The editor will declare an interest here, he has since 2007 had a financial interest in a digital advertising agency that has worked for all the major parties at one time or another; unions, charities, single-issue campaigns and blue-chip corporates who want to influence politicos. He’s been involved in the digital side of referendum campaigns, two mayoral campaigns for a chap who went on to greater things and election campaigns around the world. Having bought and sold countless billions of political adverts for over a decade, here are some observations about the government’s proposals to make political advertising more transparent:
Political advertising increases voter turnout, spreads new ideas and adds to democratic engagement. It is an important contributor to the democratic process and is to be preferred to behind the scenes lobbying done without any public knowledge. The thing about advertising is that it is done in public and is inherently an open form of political communication.
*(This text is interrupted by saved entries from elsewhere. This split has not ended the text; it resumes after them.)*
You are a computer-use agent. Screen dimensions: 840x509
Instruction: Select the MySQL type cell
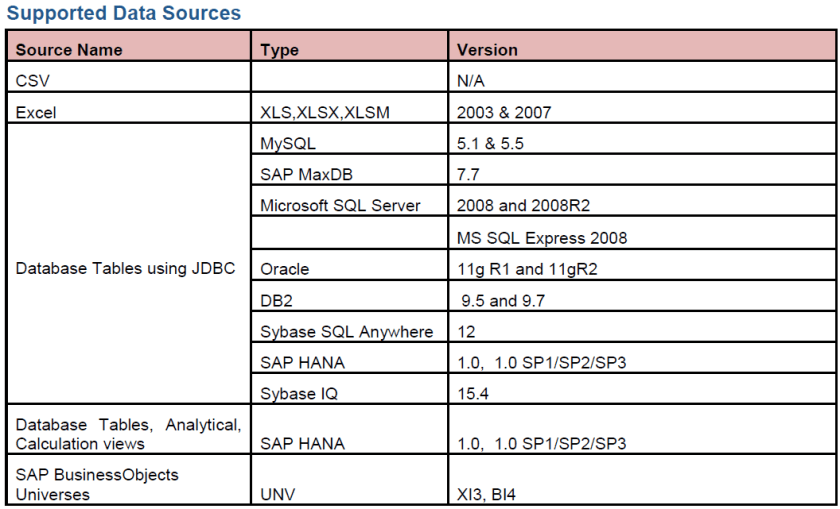[x=288, y=144]
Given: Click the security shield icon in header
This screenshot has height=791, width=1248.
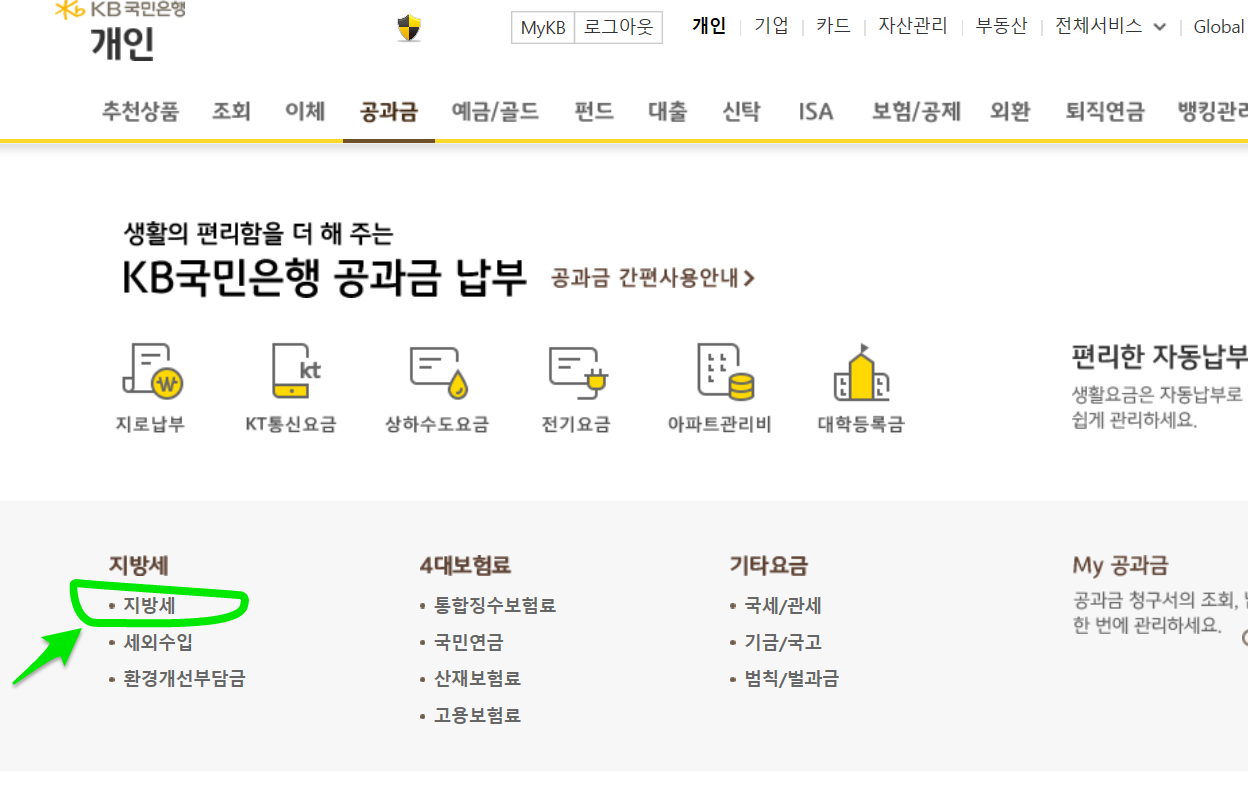Looking at the screenshot, I should point(409,28).
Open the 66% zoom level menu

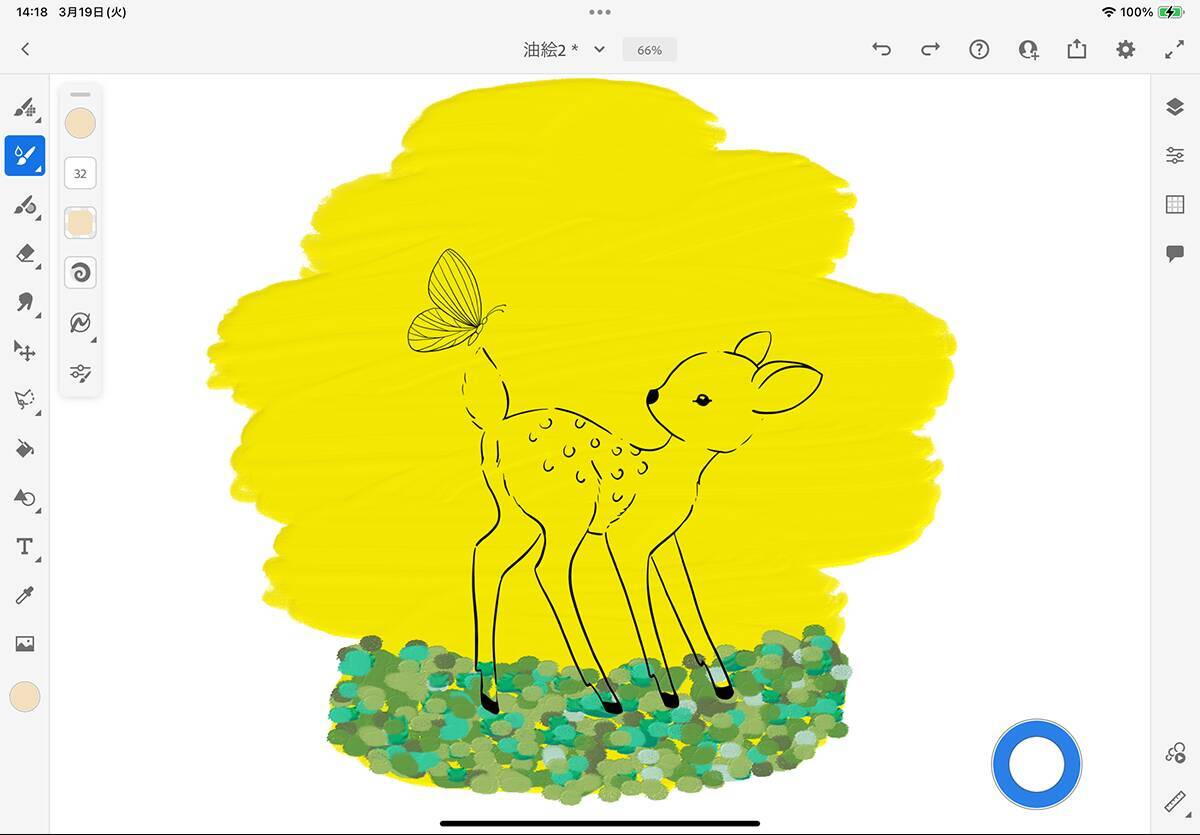tap(649, 50)
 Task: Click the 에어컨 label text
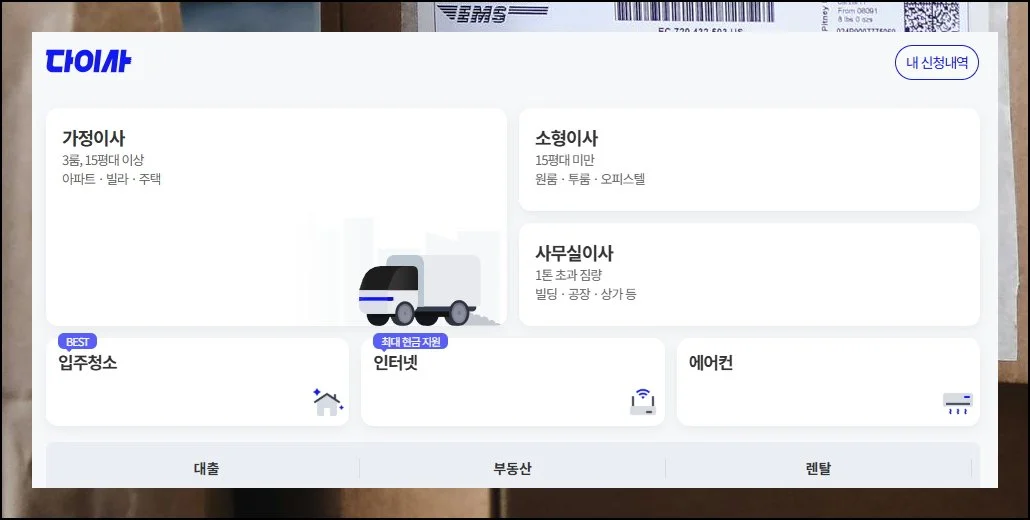coord(710,363)
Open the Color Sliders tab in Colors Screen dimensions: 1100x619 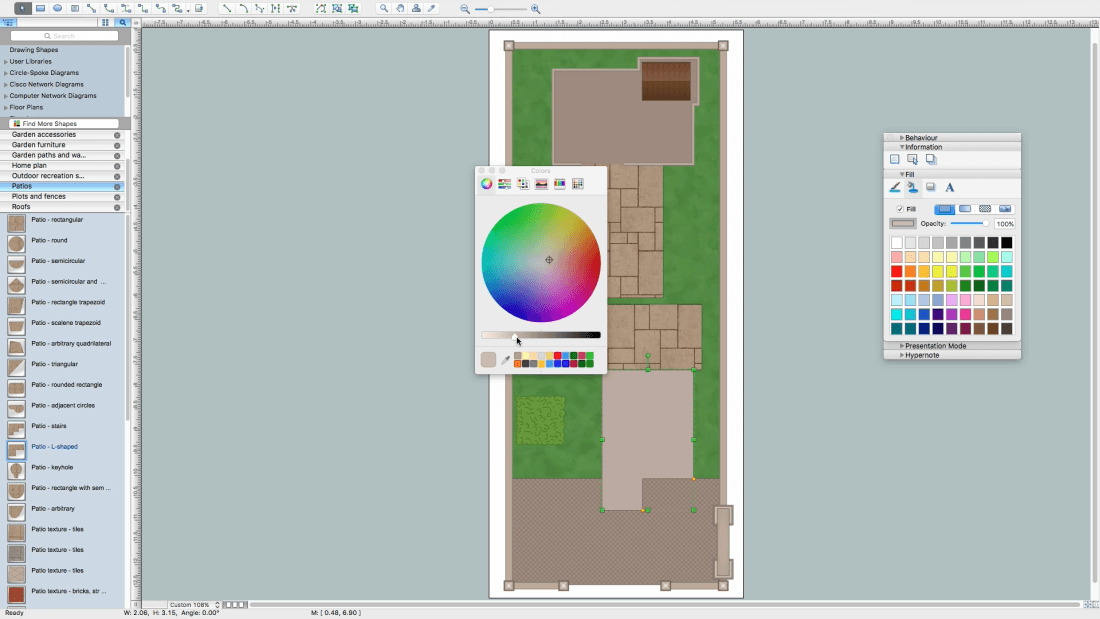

However, just as little could be done to stop Moscow gold reaching the Morning Star for decades, realistically nothing in the proposals will prevent foreign powers slush funding front groups with laundered money. Should we worry too much? You can’t really “buy an election” with adverts, because people exercise their own judgment, advertising doesn’t control people, it highlights issues and ideas, it calls voters to action. Advertising will not polish a t**d, it just covers it in glitter…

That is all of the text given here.